** Problem 1 **
Convert the entries, from their first line through the line that contains "Italian (346, 5)", into a numbered list with blank lines left out.
++++ Quoted passage
Will Autonomous Vehicles Make Cyclists Safer?

As cyclists, my fellow two-wheeler's and I always wonder whether this ride will be the one where we get hit by a car or truck. It's inevitable they say. According to the U.S. Department of Transportation's Fatality Analysis Reporting System (FARS), a total of 854 cyclists were killed in crashes with motor vehicles in 2018. While deaths among cyclists younger than 20 have declined 89 percent since 1975, deaths among cyclists above 20 and older have tripled. Indeed, the popularity of cycling has added many more cyclists to our roads albeit at a cost of more accidents and lives lost as encounters between vehicles and cyclists become common in ever growing city populations. I have been cycling since my teens and consider myself an experienced cyclist, always being aware of my surroundings and monitoring the changing road situation for potentially dangerous. That being said, my fear of getting struck from behind or by a car pulling out in front of me is always my biggest concern. I can always spot a bad driver up ahead and adjust my path to avoid them or be prepared to act quickly just in case. I've bunny hopped many a curb onto sidewalks or grassy yards to avoid contact with vehicles in my 50+ yrs riding a bike. Also, a week doesn't go by when, even cycling in a dedicated bike lane, a passing car veers close to me as they pass noticing that they are texting or looking at their smartphone display. As an engineer with interests in the latest technologies, I've come to embrace the promises of increased safety that autonomous vehicles and their developers promote in their marketing materials and real life test reports. With technologies such as V2X (vehicle to everything communication), I strongly believe the deployment of this technology in autonomous vehicles will make our streets safer for all cyclists.

Vehicle to Everything Communication (V2X)
++++++++
** Problem 2 **
According to the article on autonomous vehicles and cyclist safety, how many cyclists were killed in crashes with motor vehicles in 2018?
++++ Excerpted data
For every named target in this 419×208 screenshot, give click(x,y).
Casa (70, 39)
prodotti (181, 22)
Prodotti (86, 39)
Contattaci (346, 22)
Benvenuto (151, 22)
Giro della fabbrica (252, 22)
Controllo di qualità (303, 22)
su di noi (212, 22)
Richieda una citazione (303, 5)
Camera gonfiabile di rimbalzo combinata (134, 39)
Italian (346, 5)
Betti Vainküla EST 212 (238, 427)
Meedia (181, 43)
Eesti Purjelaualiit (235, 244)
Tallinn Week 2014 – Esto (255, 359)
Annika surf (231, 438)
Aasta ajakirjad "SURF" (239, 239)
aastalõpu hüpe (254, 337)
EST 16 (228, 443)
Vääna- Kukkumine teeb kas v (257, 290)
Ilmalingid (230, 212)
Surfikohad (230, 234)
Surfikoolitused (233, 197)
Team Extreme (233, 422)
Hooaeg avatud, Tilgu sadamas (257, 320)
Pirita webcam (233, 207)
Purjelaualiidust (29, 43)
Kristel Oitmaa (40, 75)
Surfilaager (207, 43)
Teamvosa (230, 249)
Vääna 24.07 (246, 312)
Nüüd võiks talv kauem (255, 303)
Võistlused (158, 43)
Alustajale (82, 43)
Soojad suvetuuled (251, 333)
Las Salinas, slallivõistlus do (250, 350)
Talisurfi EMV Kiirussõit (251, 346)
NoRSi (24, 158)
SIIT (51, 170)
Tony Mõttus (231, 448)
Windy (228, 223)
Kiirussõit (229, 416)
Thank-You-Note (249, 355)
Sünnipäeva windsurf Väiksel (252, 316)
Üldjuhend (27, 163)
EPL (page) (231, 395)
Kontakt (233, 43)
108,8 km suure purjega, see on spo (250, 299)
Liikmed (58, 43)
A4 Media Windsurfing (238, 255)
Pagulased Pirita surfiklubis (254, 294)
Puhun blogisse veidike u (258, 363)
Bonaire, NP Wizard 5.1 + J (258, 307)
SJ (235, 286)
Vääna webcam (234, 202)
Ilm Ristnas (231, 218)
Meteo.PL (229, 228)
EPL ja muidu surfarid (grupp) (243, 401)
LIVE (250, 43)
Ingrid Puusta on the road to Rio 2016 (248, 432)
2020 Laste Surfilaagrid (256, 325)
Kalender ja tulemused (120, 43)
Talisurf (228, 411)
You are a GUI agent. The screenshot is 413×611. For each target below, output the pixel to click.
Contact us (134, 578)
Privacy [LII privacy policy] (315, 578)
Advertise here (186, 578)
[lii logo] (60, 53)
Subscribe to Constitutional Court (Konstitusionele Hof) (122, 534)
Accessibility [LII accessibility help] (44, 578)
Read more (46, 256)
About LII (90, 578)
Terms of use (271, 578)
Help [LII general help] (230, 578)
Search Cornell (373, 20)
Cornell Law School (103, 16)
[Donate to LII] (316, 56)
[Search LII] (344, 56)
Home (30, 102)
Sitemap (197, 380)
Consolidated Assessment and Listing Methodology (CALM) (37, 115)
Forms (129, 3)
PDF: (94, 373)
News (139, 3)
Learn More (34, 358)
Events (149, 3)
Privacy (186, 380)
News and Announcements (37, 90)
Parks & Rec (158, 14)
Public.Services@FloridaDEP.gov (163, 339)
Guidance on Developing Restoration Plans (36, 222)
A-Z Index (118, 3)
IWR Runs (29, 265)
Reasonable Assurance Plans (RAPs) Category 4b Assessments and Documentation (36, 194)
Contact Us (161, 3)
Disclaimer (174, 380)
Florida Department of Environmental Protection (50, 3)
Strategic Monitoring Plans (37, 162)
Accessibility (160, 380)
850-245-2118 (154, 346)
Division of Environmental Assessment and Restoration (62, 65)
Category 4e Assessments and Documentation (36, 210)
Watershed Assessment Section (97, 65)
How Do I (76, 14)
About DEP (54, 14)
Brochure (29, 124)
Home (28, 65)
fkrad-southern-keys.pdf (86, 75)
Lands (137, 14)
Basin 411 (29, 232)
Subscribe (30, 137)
++++++++
** Correct answer 1 **
1. For every named target in this 419×208 screenshot, give click(x,y).
2. Casa (70, 39)
3. prodotti (181, 22)
4. Prodotti (86, 39)
5. Contattaci (346, 22)
6. Benvenuto (151, 22)
7. Giro della fabbrica (252, 22)
8. Controllo di qualità (303, 22)
9. su di noi (212, 22)
10. Richieda una citazione (303, 5)
11. Camera gonfiabile di rimbalzo combinata (134, 39)
12. Italian (346, 5)

** Correct answer 2 **
854 cyclists were killed in crashes with motor vehicles in 2018.